We woke up yesterday* to a wrong-colored world and a dark cloud that looked like the coming apocalypse. It happened so fast. Before I even left for work I’d gotten word that friends’ houses were burning and everyone we knew in the town of Paradise was evacuating.
I drove to work under a strange sky and ominous cloud. All day we relayed messages, waited, and prayed for people who were trapped at home or trapped in evacuation traffic. We fielded harrowing phone calls, emails, text and Facebook messages.
By evening all those we knew were safe and accounted for. But by evening the fire was reaching for Chico, and Paul and I began our own evacuation preparations, just in case. We valued and de-valued our possessions and were surprised at what did and didn’t make the cut.
We decided to sleep in shifts. Paul slept on the couch for a couple of hours. Then I climbed, fully clothed, into bed for my shift. I’ve battled insomnia off and on for the last four years. Times like this are not good times for sleep. But I prayed, “Heavenly Father, please give me sleep, You know how badly I need it.”
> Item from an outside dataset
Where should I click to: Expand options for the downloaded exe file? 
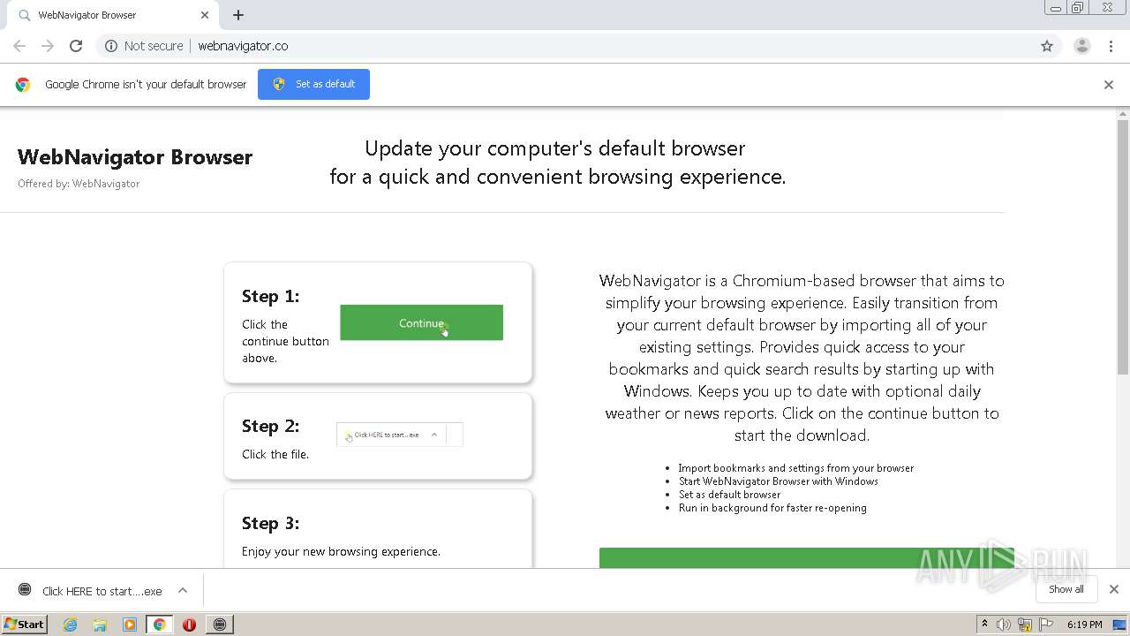pos(183,590)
Paul finally walked in to wake me at 7:00 am. I’d slept a sleep like death for a full six hours and had at least two left in me. Nobody but someone with insomnia recognizes what a gift that sleep was.
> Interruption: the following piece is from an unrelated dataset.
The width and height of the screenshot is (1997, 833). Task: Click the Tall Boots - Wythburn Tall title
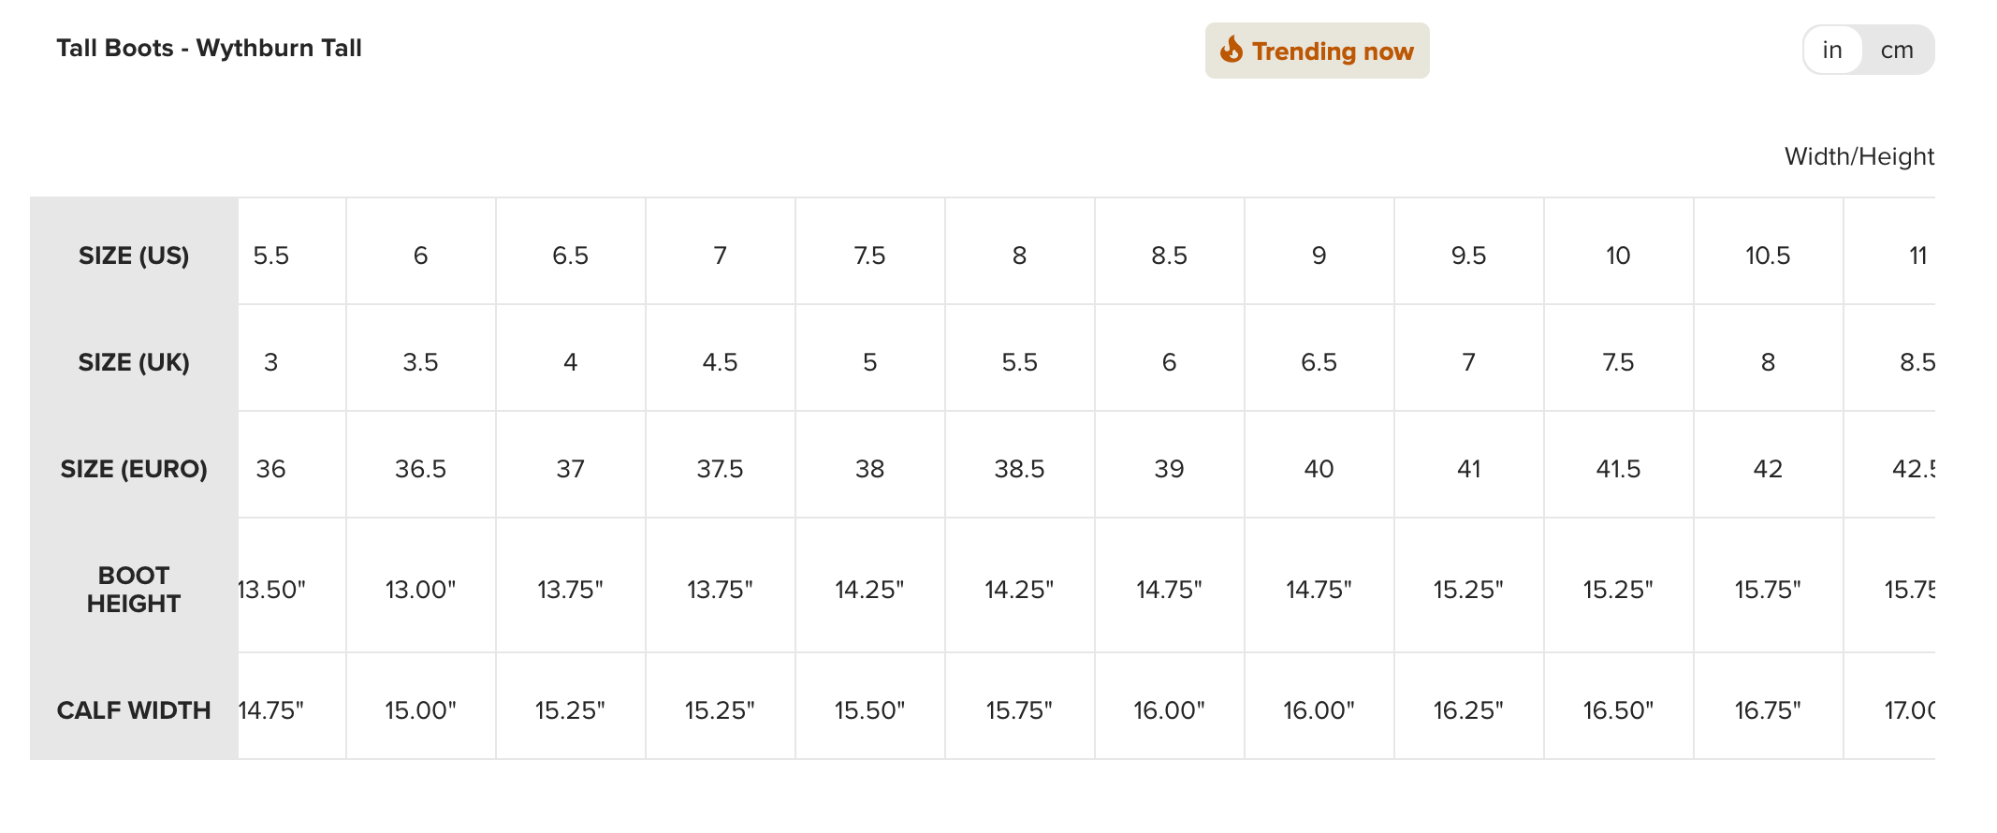pyautogui.click(x=209, y=48)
By morning the blanket of smoke had settled over the valley along with the thirty-thousand or more precious souls displaced by the fire and along with the ashes of their homes and treasured possessions.
We went to work on Friday with feelings as confusing as the charcoal-orange sky. I drove home in the dark, headlights on at noon.
Tonight I’m thankful for God’s mercy in sparing the lives of so many people He has taught me to love.
Tonight I’m praying for the transition that has to come and the unimaginable task of permanently re-settling a number of people so big I can’t wrap my head around it.
Tonight, the danger to Chico appears to be over, so I finally marked myself “safe” on Facebook. But the truth is that in God’s hands I am always safe, no matter my circumstances.
But tonight I am wearing pajamas.



*I first wrote these words as a Facebook update on the evening of the second day of the Camp Fire that destroyed the neighboring towns of Paradise, Concow, and Magalia, CA on November 8, 2018. The fire still burns today, over a week later. The smoke still fills our valley. The number of dead is so far in the 70's. The number of missing, over 1000.

If you are reading this, please pray for the people of Paradise and the small cities of Chico and Oroville (and others) who are loosening their belts, trying to their best make room for all these displaced and grieving people, trying to make a place for them a place to call home.